Directions:
Copy every entry below exactly as it appears, leaving out the images.

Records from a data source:
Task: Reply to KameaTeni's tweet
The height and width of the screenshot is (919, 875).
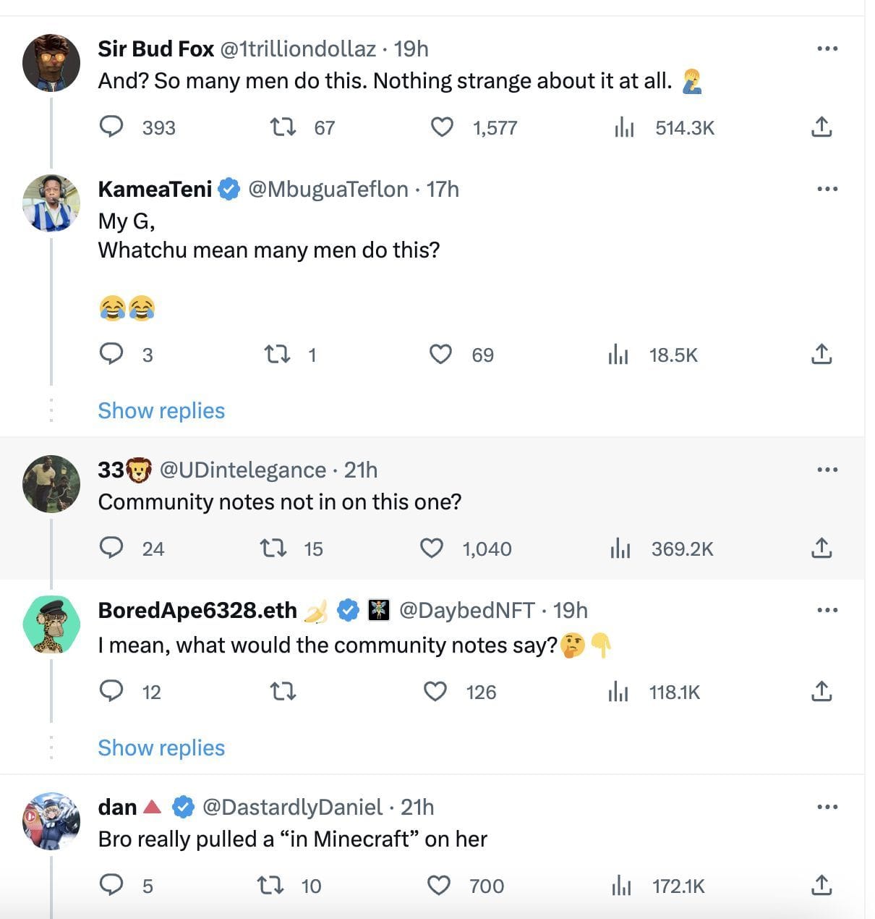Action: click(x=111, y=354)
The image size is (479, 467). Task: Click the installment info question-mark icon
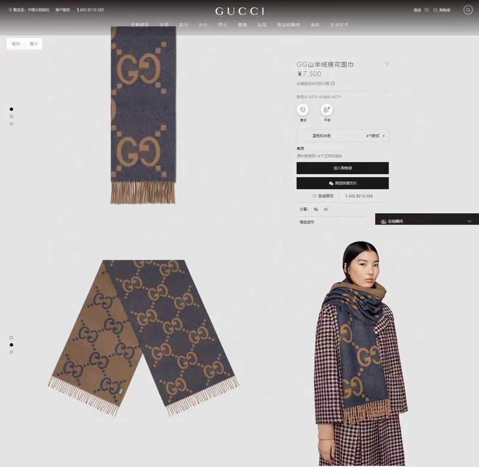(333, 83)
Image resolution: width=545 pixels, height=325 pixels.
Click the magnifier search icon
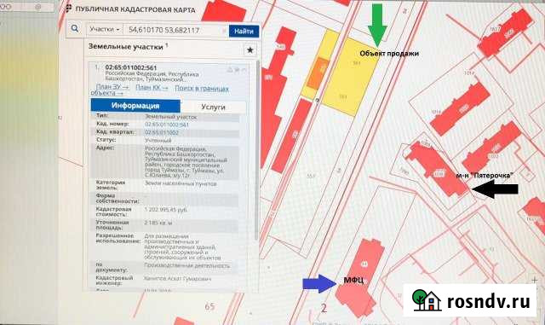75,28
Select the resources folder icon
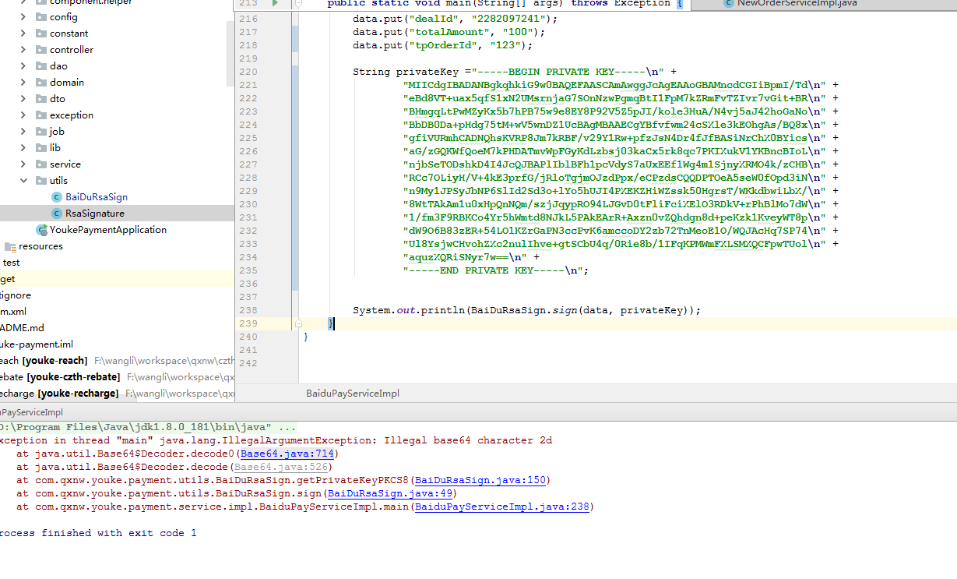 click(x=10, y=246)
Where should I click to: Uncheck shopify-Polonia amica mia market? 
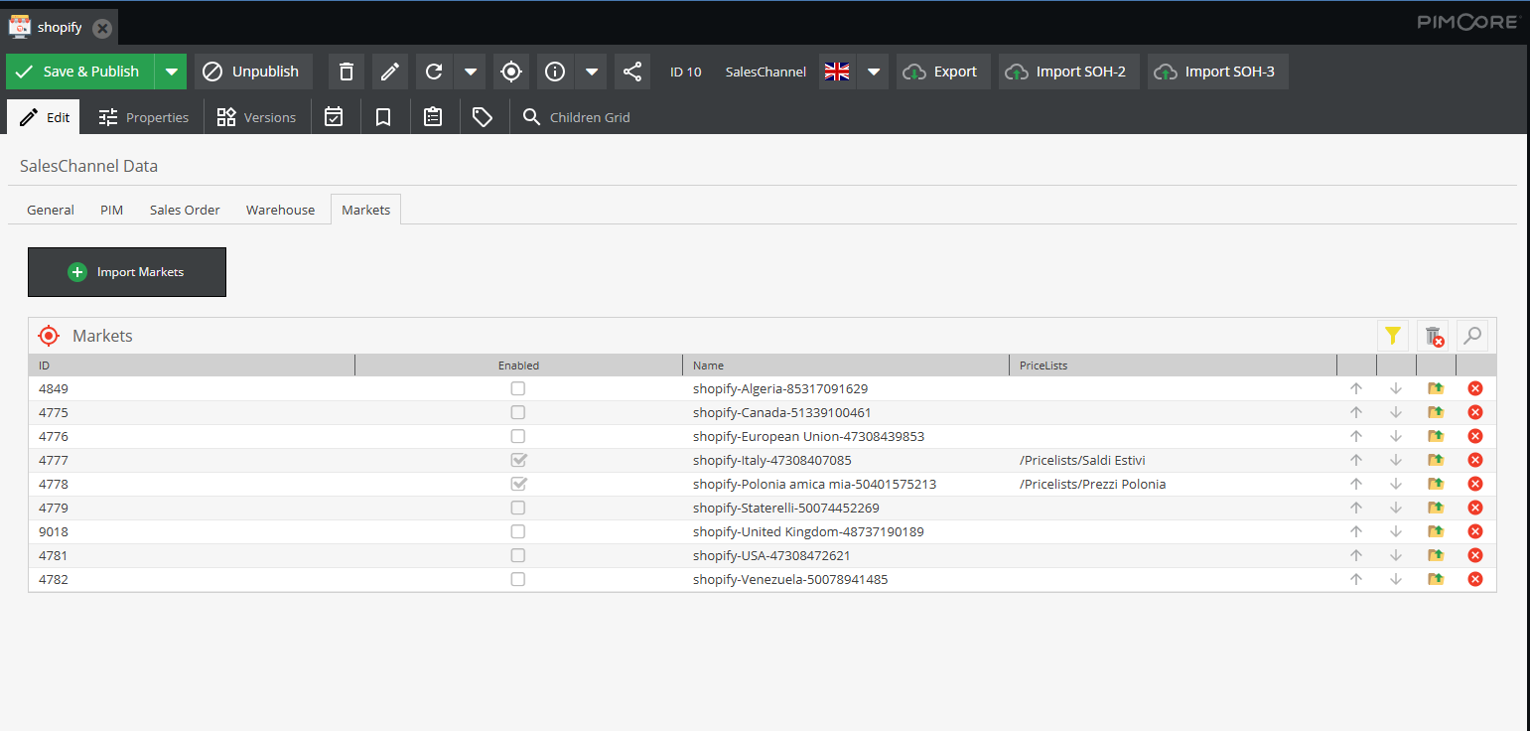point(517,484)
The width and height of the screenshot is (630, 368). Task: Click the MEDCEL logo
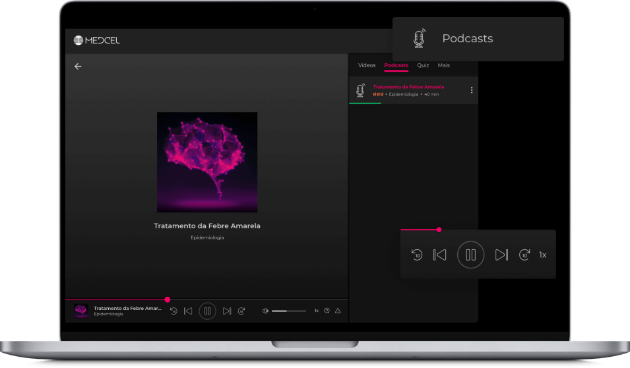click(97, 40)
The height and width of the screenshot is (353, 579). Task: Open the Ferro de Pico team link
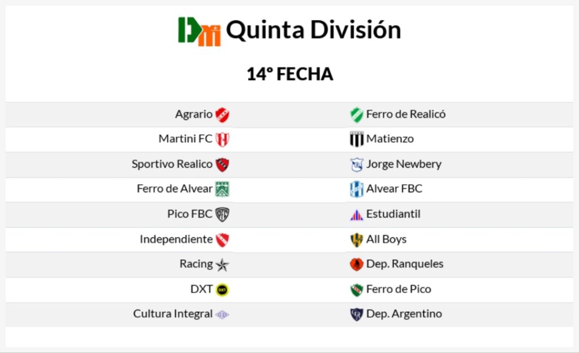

Output of the exercise:
Task: Reply to KameaTeni's tweet
The height and width of the screenshot is (919, 875).
Action: click(x=111, y=354)
The image size is (479, 467). Task: Click the installment info question-mark icon
(333, 83)
Image resolution: width=545 pixels, height=325 pixels.
Click the magnifier search icon
75,28
Select the resources folder icon
 click(x=10, y=246)
Where should I click to: Uncheck shopify-Polonia amica mia market? 
point(517,484)
The width and height of the screenshot is (630, 368). Task: Click the MEDCEL logo
click(97, 40)
The height and width of the screenshot is (353, 579). Task: Open the Ferro de Pico team link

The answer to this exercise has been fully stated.